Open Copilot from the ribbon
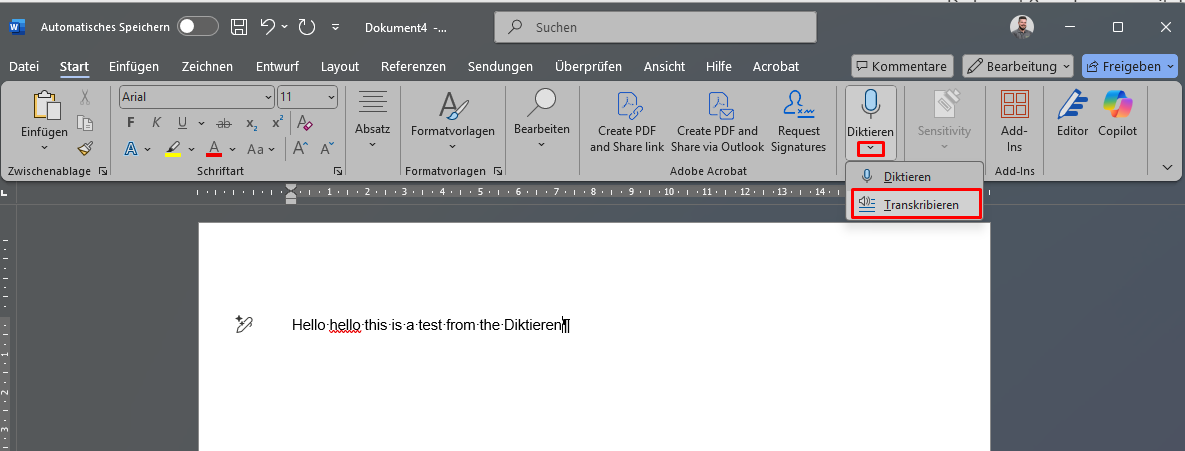1185x451 pixels. [1118, 113]
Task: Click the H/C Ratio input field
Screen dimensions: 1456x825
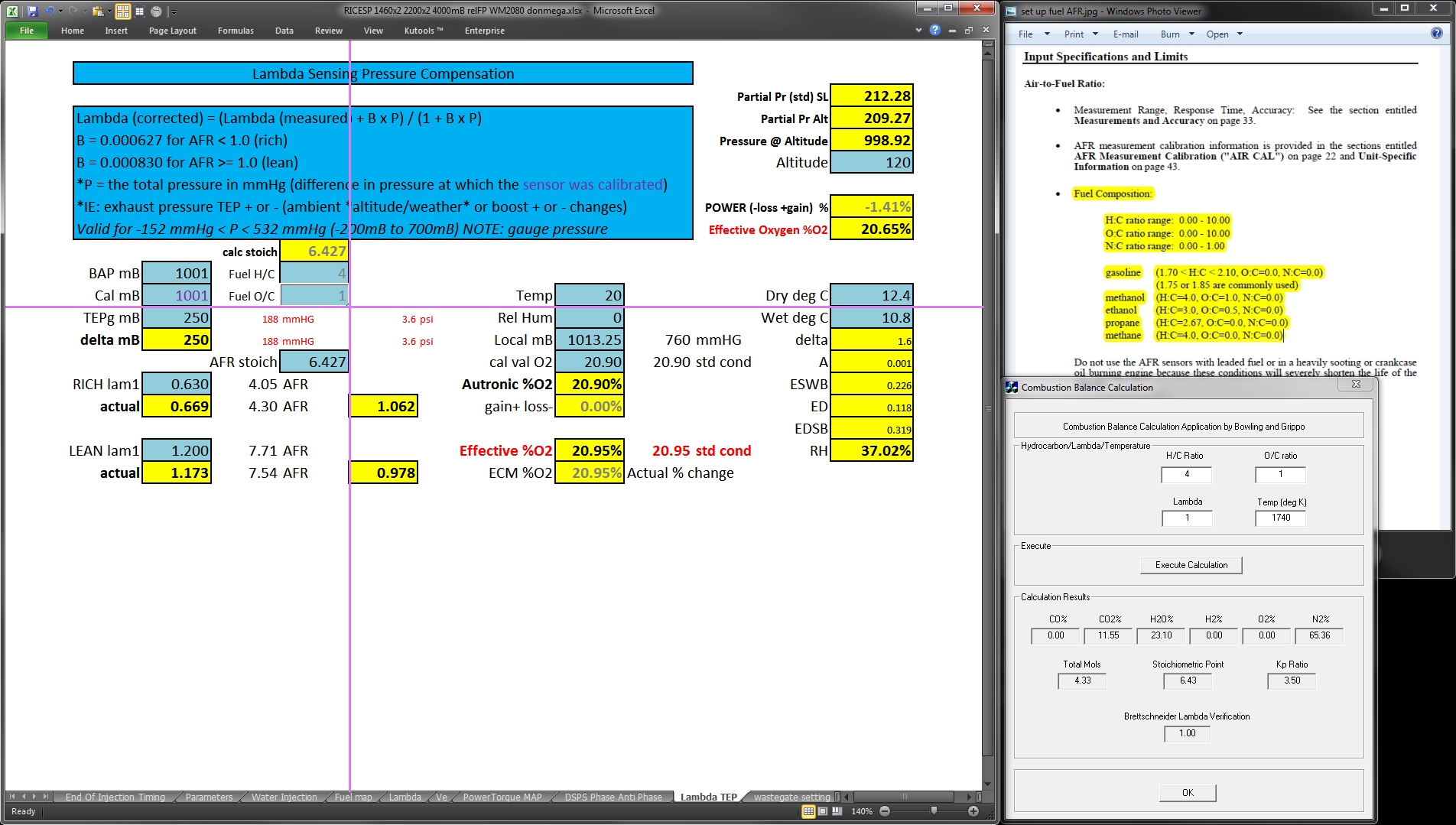Action: point(1186,475)
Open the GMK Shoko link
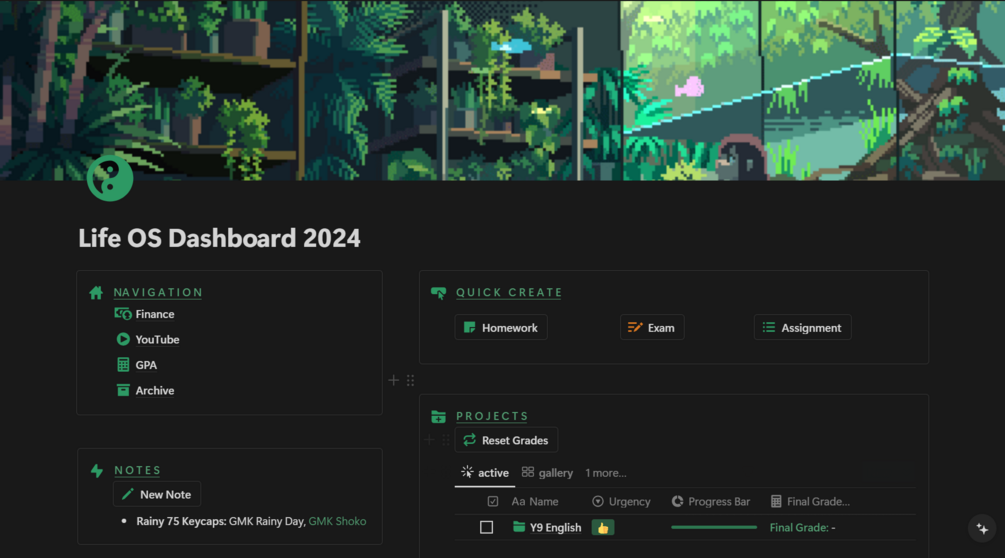Viewport: 1005px width, 558px height. [x=337, y=521]
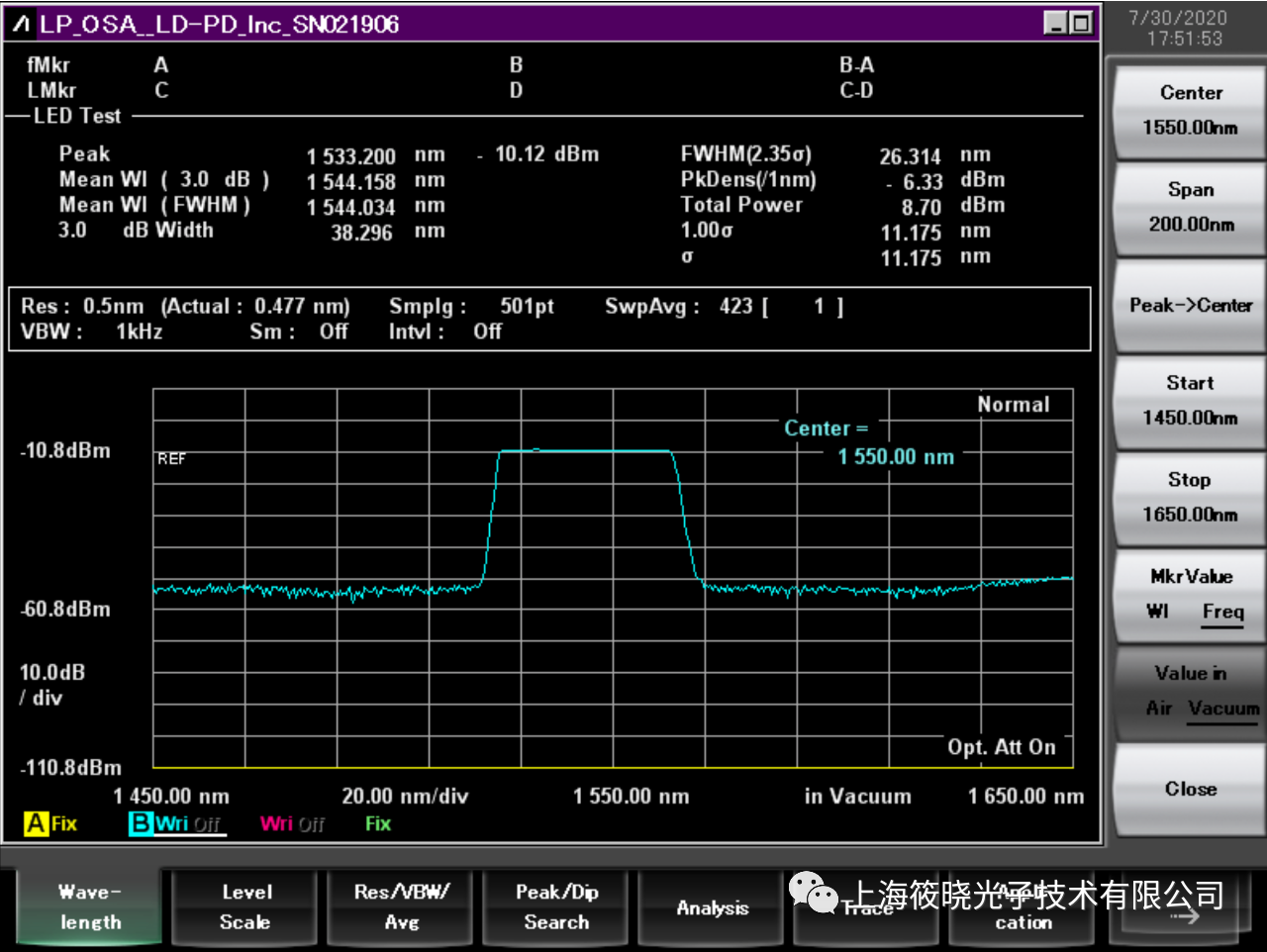The image size is (1267, 952).
Task: Set wavelength value in Vacuum
Action: pyautogui.click(x=1223, y=709)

=-=-=-=-=

- [What is being asked] Print the listing above word for word, leaving out the pictures.

- [Expected answer]
Open Copilot from the ribbon
1185x451 pixels. [1118, 113]
Task: Click the H/C Ratio input field
Screen dimensions: 1456x825
Action: point(1186,475)
Open the GMK Shoko link
Viewport: 1005px width, 558px height. [x=337, y=521]
The image size is (1267, 952).
Task: Set wavelength value in Vacuum
Action: pyautogui.click(x=1223, y=709)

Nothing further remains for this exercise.